March 2022
Bio Note: I love to think, read, and write about food, as well as to eat it, and even enjoy cooking when I am in the mood. These poems are part of a short collection I am shopping around now called Plated, the first part of which was inspired by two Netflix food documentary series, The Chef’s Table and season one of Street Food.
Toyo
Small man with a big laugh, enormous presence, he declares, “I’d rather be the head of a chicken than the tail of a bull.” That’s why he chose to be a street cook in Osaka, renting a makeshift stall, rather than a chef presiding in starched whites over someone else’s stove, a dozen sous chefs at his command. He’d rather insult customers, order them to bus their orders, wash their plates, eliciting delight with every takedown. For this, they stand hours in the heat or rain. They’ve come to watch him hold a blowtorch in one hand, stirring tuna with the other under an open flame.

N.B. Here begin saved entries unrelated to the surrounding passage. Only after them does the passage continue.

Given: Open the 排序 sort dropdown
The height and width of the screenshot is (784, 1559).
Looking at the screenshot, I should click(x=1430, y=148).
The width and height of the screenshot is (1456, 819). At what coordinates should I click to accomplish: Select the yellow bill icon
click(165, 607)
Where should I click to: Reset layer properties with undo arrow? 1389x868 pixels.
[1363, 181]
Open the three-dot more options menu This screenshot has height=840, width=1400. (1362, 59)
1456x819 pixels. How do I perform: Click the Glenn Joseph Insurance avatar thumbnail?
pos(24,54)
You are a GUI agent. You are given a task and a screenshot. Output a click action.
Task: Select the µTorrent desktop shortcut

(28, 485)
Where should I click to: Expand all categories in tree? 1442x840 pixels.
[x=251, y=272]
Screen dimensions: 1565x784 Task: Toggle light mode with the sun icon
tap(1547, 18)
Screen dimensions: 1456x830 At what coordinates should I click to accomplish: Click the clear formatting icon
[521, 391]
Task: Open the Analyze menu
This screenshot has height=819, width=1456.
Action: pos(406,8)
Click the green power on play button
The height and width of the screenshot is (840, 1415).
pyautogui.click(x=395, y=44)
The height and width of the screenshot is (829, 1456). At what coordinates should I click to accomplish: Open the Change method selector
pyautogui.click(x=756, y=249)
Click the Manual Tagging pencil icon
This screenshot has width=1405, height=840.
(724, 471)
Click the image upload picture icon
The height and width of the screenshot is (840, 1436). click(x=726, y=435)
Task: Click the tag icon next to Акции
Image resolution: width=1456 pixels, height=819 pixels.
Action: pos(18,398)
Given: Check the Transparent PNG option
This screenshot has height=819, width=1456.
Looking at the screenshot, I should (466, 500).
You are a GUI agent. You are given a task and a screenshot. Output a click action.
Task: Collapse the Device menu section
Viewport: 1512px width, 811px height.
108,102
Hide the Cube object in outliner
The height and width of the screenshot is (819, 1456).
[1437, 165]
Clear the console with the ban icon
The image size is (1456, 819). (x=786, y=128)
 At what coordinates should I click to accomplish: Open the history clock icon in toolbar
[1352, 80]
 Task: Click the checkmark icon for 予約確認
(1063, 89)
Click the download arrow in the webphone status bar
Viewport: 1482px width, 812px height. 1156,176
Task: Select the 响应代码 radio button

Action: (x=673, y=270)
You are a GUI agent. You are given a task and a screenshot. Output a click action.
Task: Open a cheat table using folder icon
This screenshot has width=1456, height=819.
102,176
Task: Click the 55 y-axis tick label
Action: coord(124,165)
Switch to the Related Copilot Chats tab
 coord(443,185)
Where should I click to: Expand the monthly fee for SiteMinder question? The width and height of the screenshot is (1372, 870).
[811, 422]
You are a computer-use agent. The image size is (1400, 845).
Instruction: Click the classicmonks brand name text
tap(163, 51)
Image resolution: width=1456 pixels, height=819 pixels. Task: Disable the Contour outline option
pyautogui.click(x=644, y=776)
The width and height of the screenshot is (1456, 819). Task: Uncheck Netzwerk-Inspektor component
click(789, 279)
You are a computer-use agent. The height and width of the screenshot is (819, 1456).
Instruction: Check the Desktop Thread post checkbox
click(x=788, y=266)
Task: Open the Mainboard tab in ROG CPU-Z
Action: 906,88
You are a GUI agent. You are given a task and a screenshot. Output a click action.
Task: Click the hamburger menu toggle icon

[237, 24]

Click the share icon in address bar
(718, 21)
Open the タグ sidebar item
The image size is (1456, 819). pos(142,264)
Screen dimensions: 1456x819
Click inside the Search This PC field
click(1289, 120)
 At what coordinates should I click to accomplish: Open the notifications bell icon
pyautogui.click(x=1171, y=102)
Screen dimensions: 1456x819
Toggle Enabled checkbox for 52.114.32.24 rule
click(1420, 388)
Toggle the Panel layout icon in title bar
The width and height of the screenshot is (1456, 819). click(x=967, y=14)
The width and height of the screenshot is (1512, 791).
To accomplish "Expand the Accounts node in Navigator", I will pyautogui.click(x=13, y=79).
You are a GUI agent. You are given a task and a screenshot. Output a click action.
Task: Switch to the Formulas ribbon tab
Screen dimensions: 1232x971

Originally published in Book of Matches Poetry Journal
Home Grown: Sean Brock
After an episode of Netflix series, The Chef’s Table You grew up in the green Virginia hills, sliding on slag heaps overgrown with Jimson weed and kudzu, a childhood out of a dream, before your father died at 39 and you became apprentice in your grandmother’s garden and kitchen, hoeing and peeling, feeding the murky jug of vinegar its regular cup of wine, watering and weeding, putting by the family’s food for winter. In those hills, everyone had a garden where they teased out novel strains, varieties to bear the family name at county fairs and farmer’s markets, a richness disappearing even then—streaked and spotted beans, sweet melons, tomatoes, lumpy and fragrant, far from the corporate consistency we’ve grown to prize. Later, you searched for those lost seeds, tracing foods brought over on the slave ships, mixed new methods with the old, cooking the same few dishes obsessively for months to get them perfect—brewing, planting, till your body just gave out. At 39, the age your father died, you finally learned to live, standing in a field enjoying what you’d made, as God must have rested under the broad branches of the Live Oak, before leaving the world to its own wild ways.